En cette semaine de la presse et des médias à l’école, les blogueurs politiques s’écharpent sur les chiffres des résultats des départementales et c’est formidable, tout le monde a gagné à l’issue du premier tour (sauf EELV : avec 2%, ils ne peuvent guère fanfaronner).
C’est quoi l’origine des nombres décimaux?
Mais d’où viennent les chiffres? Pas le décompte des voix validé par le ministère de l’intérieur, mais notre façon même de compter? Deux collégiennes ont cherché la réponse à cette question… pas longtemps :
Comment ça elles n’ont pas trouvé sur Internet, je croyais qu’on trouvait (de) tout sur Internet? A la lecture du post de Bouille DeBib, ne reculant devant aucun sacrifice, j’ai décidé de relever le défi.
Première étape : déterminer ce que cherchaient vraiment les collégiennes : l’origine des nombres décimaux, ou l’origine de la notation décimale?
La notation décimale
Aussi ancienne que l’écriture, la notation décimale (les décomptes en base 10), a été améliorée par les arabes qui, mettant à profit le zéro, d’origine indienne, ont inventé l’algèbre durant le moyen âge européen. Leur notation positionnelle de 0 à 9 simplifiait grandement les calculs par rapport aux systèmes antérieurs de un à dix, mais avec des intermédiaires comme cinq, cent, etc, utilisés par exemple dans les chiffres romains ou la notation de l’Égypte antique. Il existe d’autres systèmes de numération : en base 2 (binaire des transistors), en base 16 (informatique, par exemple les codes couleurs des logiciels graphiques), en base 60 (heures, minutes, secondes), etc.

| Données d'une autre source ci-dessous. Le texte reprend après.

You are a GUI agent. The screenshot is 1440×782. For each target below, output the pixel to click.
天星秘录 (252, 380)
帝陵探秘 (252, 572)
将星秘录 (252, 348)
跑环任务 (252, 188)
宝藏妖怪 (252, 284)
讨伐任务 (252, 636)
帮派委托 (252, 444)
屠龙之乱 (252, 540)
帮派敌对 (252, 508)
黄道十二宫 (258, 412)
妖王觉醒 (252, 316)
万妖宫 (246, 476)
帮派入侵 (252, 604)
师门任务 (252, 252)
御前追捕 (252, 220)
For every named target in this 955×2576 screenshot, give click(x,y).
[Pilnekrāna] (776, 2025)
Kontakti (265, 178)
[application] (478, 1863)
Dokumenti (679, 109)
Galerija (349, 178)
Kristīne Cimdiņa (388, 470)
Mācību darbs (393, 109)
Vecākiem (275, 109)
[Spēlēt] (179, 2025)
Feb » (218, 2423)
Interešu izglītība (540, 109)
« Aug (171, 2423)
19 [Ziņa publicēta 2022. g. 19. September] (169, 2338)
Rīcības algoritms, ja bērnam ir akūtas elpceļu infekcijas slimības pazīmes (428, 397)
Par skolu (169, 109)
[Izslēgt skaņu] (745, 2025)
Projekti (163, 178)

Origine de la notation décimale : trop facile, je connaissais déjà la réponse et Google donne des dizaines de résultats.
Les nombres décimaux
Les collégiennes devaient plutôt chercher l’origine des nombres décimaux. Wikipedia nous en donne la définition suivante :
Un nombre décimal est un nombre possédant un développement décimal limité, c’est-à-dire un nombre qui s’écrit avec une quantité quelconque, mais finie, de chiffres derrière la virgule en base 10.
Comme Google est mon ami, il m’a fourni en tête des réponses un powerpoint de l’académie de Lyon : « Les nombres décimaux ont une histoire » où l’on apprend qu’un certain Simon Stevin a écrit en 1585 « La Disme », prônant l’adoption du système en base dix à la place des unités diverses et variées ayant court en Europe à cette époque. Il a inventé un premier système de notation préfigurant ce qu’on place après la virgule aujourd’hui. Quand à la virgule, c’est à Giovanni Antonio Magini qu’on la doit en 1592, avant que John Napier ne la popularise.

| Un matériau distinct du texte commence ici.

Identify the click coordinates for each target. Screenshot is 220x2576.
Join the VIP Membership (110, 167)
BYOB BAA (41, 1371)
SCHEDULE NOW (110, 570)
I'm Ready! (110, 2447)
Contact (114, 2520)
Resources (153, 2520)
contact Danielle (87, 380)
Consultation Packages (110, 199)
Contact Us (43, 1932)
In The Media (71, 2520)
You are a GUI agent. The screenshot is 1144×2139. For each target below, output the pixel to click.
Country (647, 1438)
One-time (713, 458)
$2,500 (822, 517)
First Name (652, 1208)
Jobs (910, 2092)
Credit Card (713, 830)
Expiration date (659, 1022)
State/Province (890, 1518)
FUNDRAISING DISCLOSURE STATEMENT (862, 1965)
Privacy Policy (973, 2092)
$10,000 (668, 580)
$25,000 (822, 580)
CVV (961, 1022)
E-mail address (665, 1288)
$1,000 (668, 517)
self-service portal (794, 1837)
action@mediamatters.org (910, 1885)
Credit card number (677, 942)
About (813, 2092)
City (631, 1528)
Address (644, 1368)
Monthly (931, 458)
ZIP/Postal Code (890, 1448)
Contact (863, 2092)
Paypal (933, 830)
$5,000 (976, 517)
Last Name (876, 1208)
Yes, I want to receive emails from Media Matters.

Temps de la recherche : 3 secondes, plus une dizaine de minutes pour parcourir le slide. En plus, j’ai appris quelque chose : je ne m’étais jamais demandé d’où venait la virgule.
Littératie numérique
Non seulement ces jeunes filles n’ont pas conscience de l’utilité des livres, ce qui est très inquiétant, mais elles utilisent Internet comme si c’était un instrument magique et sans se rendre compte que l’outil a sa propre grammaire. Ce n’est pas qu’une question de poil dans la main puisque je n’ai pas passé plus de temps qu’elles à chercher… mais moi j’ai trouvé. En clair, ce n’est pas parce qu’elle sont nées avec une souris dans les mains qu’elles savent s’en servir :
Une proportion non négligeable de jeunes enfants comme d’étudiants n’ont que des connaissances rudimentaires du fonctionnement et de l’utilisation des TIC. Ils sont encore moins nombreux à avoir des compétences critiques et une capacité de recul vis-à-vis des outils de recherche d’information en ligne. Or dans les économies tertiaires, ces lacunes risquent d’en faire une «génération perdue», incapable de tirer profit des outils des TIC dans leurs rôles de travailleurs, étudiants, entrepreneurs et citoyens.

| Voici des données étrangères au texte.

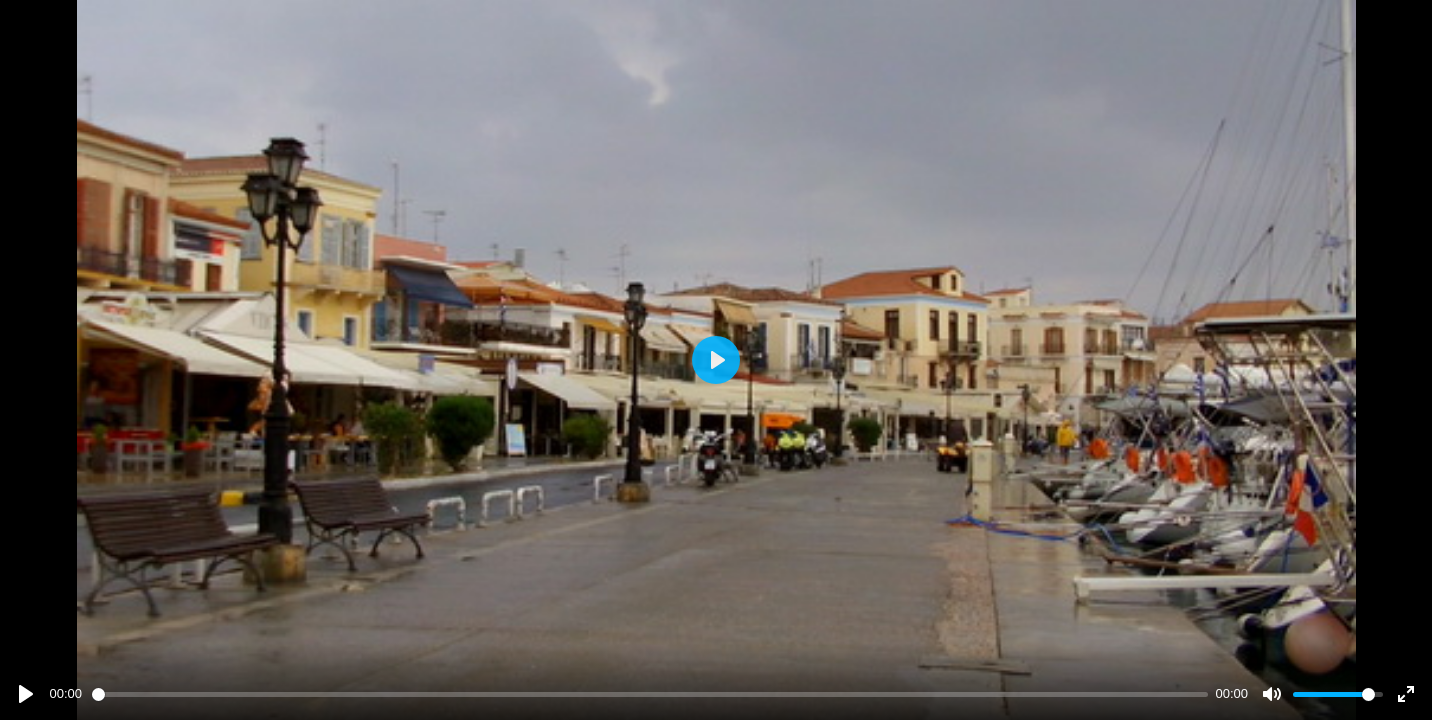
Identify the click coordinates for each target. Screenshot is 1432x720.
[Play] (26, 694)
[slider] (650, 694)
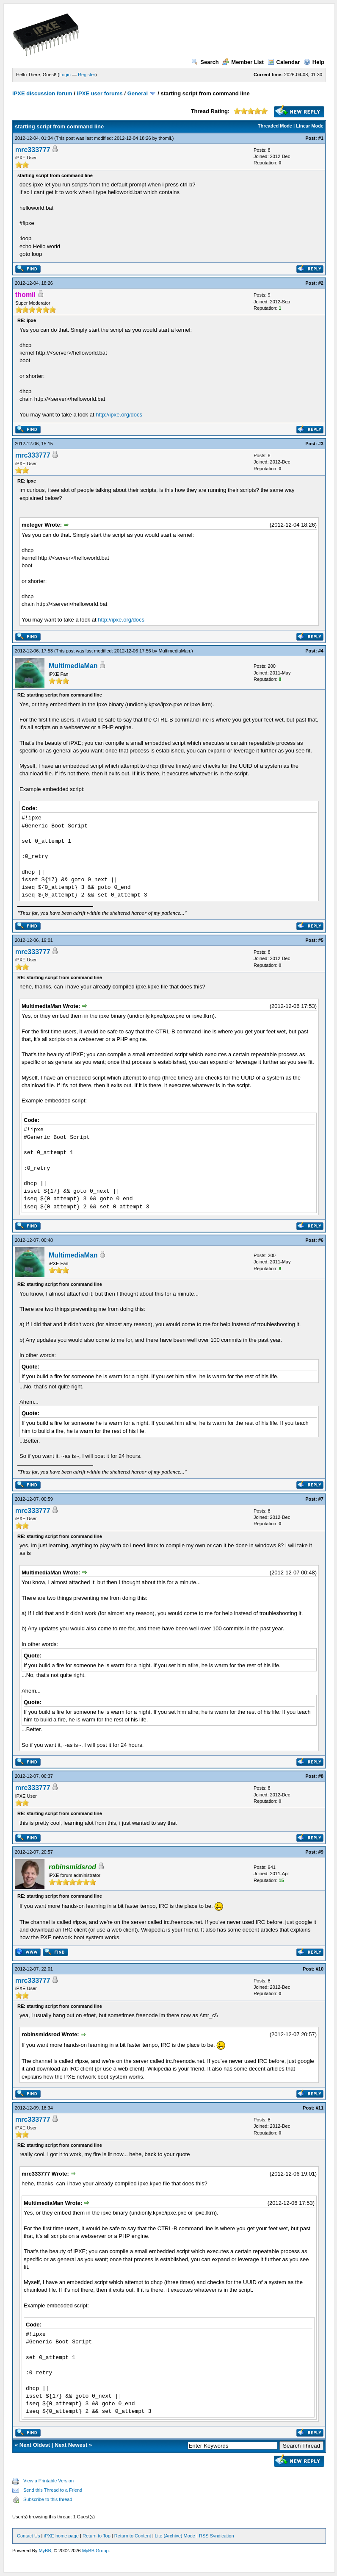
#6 (320, 1240)
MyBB (45, 2550)
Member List (243, 62)
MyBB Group (95, 2550)
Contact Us (28, 2535)
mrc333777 (32, 149)
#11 (319, 2107)
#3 (320, 443)
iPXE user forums (99, 93)
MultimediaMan (174, 650)
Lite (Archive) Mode (175, 2535)
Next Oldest (34, 2445)
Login (65, 74)
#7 (320, 1499)
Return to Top (96, 2535)
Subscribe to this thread (47, 2499)
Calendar (284, 62)
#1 (320, 138)
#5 (320, 940)
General (137, 93)
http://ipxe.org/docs (119, 414)
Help (314, 62)
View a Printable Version (48, 2480)
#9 (320, 1851)
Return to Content (132, 2535)
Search (204, 62)
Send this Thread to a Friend (52, 2490)
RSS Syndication (216, 2535)
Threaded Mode (275, 125)
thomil (164, 138)
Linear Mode (309, 125)
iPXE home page (61, 2535)
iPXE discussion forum (42, 93)
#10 (319, 1968)
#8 (320, 1776)
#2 (320, 283)
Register (86, 74)
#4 (320, 650)
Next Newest (71, 2445)
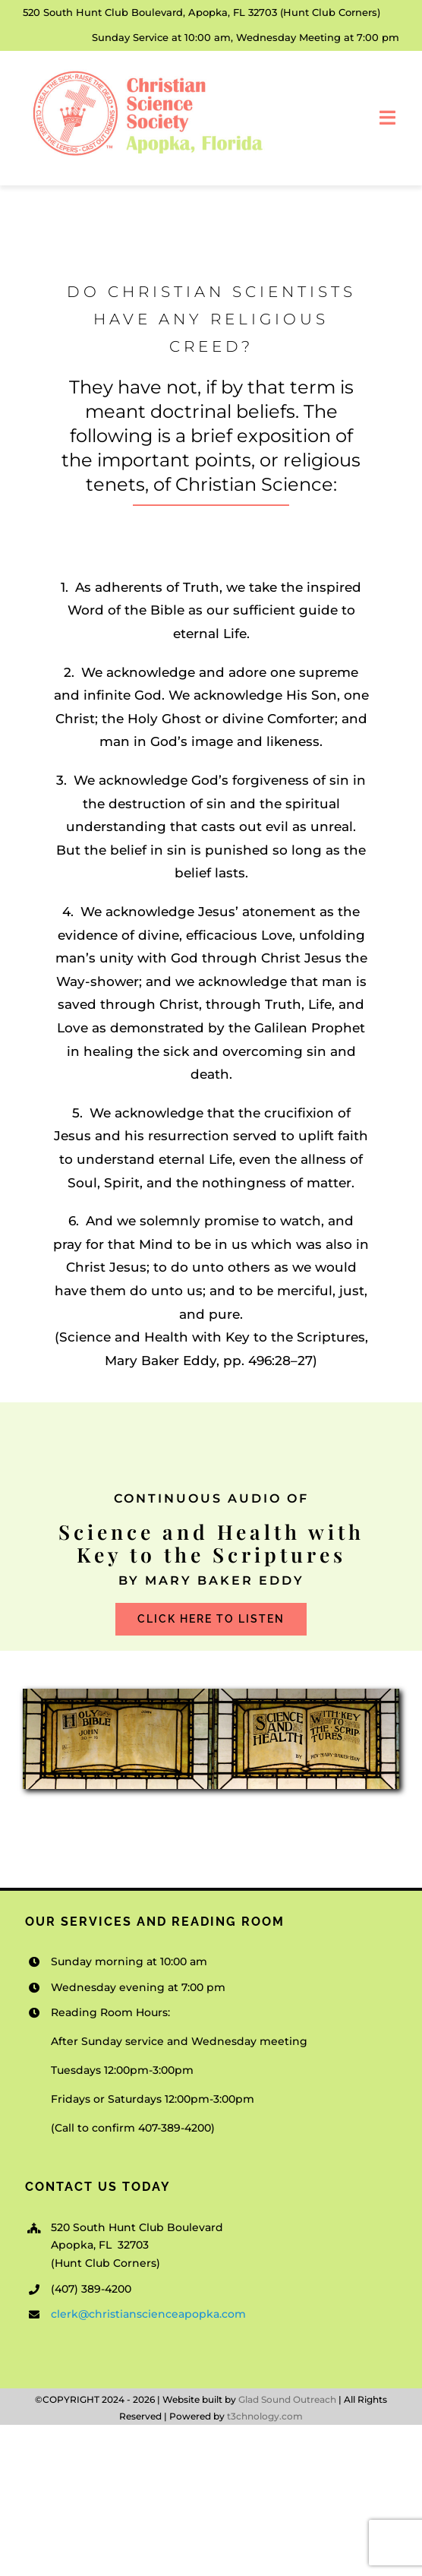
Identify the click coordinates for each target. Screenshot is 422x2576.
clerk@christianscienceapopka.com (148, 2314)
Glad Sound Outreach (287, 2399)
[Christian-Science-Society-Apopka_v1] (146, 72)
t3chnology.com (265, 2416)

Alors pourquoi ce mythe perdure-t-il? Parce qu’on a tendance à confondre l’exposition aux technologies et la compétence numérique.
La fracture numérique existe aussi chez les «digital natives», Slate, 19 janvier 2015
Esprit critique
Les deux collégiennes ne se rendent sans doute pas compte non plus que l’outil numérique peut être mieux utilisé avec de la culture générale : j’ai eu l’idée de demander à Google « histoire des sciences nombres décimaux« , mais je n’ai découvert l’existence de l’histoire des sciences qu’arrivé en Bac+3. Elles ont encore le temps 🙂 . C’est aux enseignants de leur montrer la voie. Le constat est très bien posé dans un commentaire d’un autre article de Slate, à propos d’une critique de 50 nuances de Grey :
Une recherche efficace sur internet n’est pas aussi évidente que vous semblez le suggérer [pour une jeune femme de 21 ans].
Taper simplement Sado-masochisme, SM ou bondage SM dans Google vous donnera une myriade de résultats qu’il faudra mettre en ordre et analyser. Contrairement à l’époque où on apprenait aux jeunes à faire une recherche à la bibliothèque, aujourd’hui les jeunes sont laissés à eux même et ne savaient pas correctement faire des recherches sur internet. Ils font mal la différence entres les résultats Google de qualité, les pubs, les sites pornos, les mélanges promos/pubs/pornos etc… Et ils ne prennent pas assez le temps pour vérifier ce qu’ils lisent. Un texte choc va les faire réagir et ils vont prendre les info au pied de la lettre, malheureusement, sans chercher à voir si il y a intox.
A lire certains comptes Facebook, à voir les rumeurs conspirationnistes après les attentas de Paris, ou les réactions aux photos envoyées par les Rover sur Mars, on ne peut qu’être d’accord, en particulier avec la dernière phrase. L’enseignement de la littératie est un impératif, pas une option. Si cela avait été fait en temps et en heure, Daech aurait peut-être plus de mal à endoctriner les jeunes français sur les réseaux sociaux. Fin 2012, 80% des enseignants n’étaient pas bien outillés pour rechercher des savoirs attestés sur internet et ils n’en étaient pas conscients. Où en est-on aujourd’hui? Ce ne sont pas les initiatives des 20% restants qui manquent, mais il serait temps que ces derniers soient un peu écoutés par leurs collègues. La culture sans esprit critique n’est rien, mais l’esprit critique sans culture, c’est pire.
Aller plus loin :
Avec les puissances de dix (en bas à droite), on mesure les tailles relatives de tout les objets, des plus petits (particules sub atomiques : un tas de zéros après la virgule) aux plus grandes (super amas de galaxies : un tas de zéros avant la virgule)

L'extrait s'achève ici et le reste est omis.